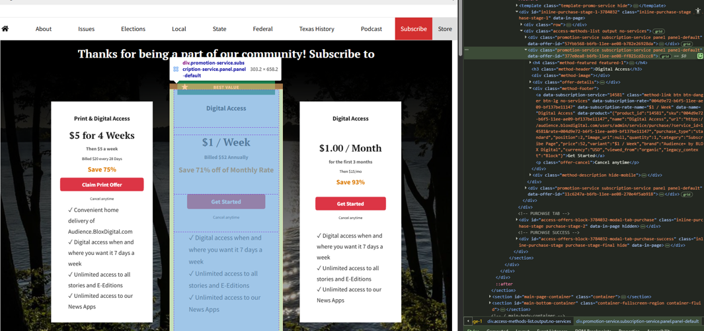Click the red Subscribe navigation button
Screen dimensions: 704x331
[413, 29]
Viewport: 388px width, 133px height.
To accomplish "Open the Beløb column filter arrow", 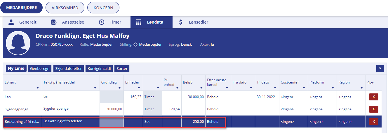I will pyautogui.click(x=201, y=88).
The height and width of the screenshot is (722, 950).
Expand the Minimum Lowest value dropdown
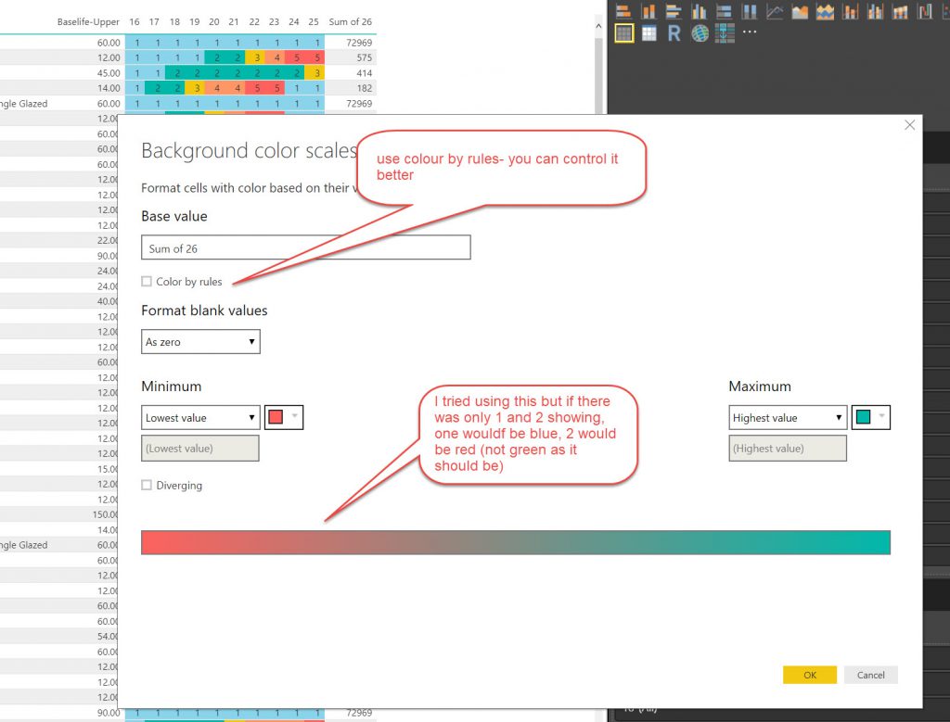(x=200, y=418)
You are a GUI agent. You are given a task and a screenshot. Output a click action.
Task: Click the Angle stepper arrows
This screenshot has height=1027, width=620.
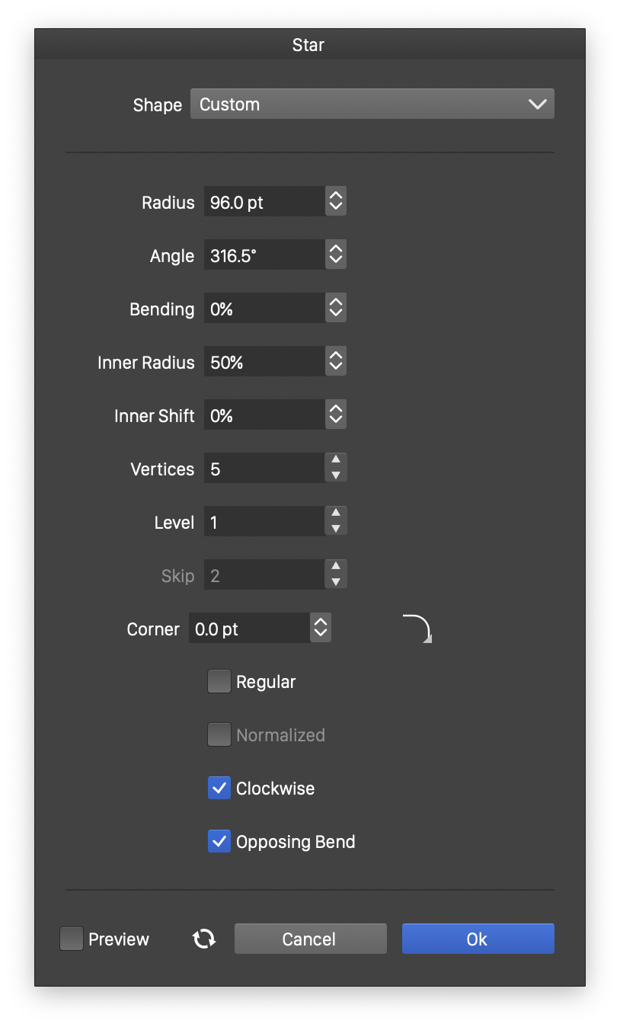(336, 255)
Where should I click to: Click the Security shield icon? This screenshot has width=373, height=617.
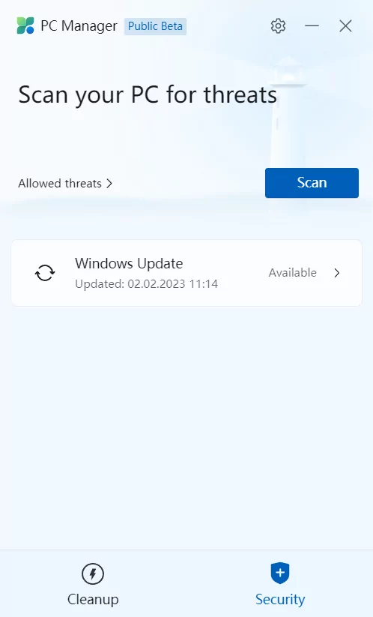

▸ **WHAT YOU ARE ASKED TO DO**: Copy exactly the lines that run from the one containing "You are a GUI" to the last line of the records, both included, and leave out every picture.

▸ **ANSWER FOR THIS EXERCISE**:
You are a GUI agent. You are given a task and a screenshot. Output a click action.
Task: Click the Angle stepper arrows
This screenshot has height=1027, width=620.
(336, 255)
Where should I click to: Click the Security shield icon? This screenshot has width=373, height=617.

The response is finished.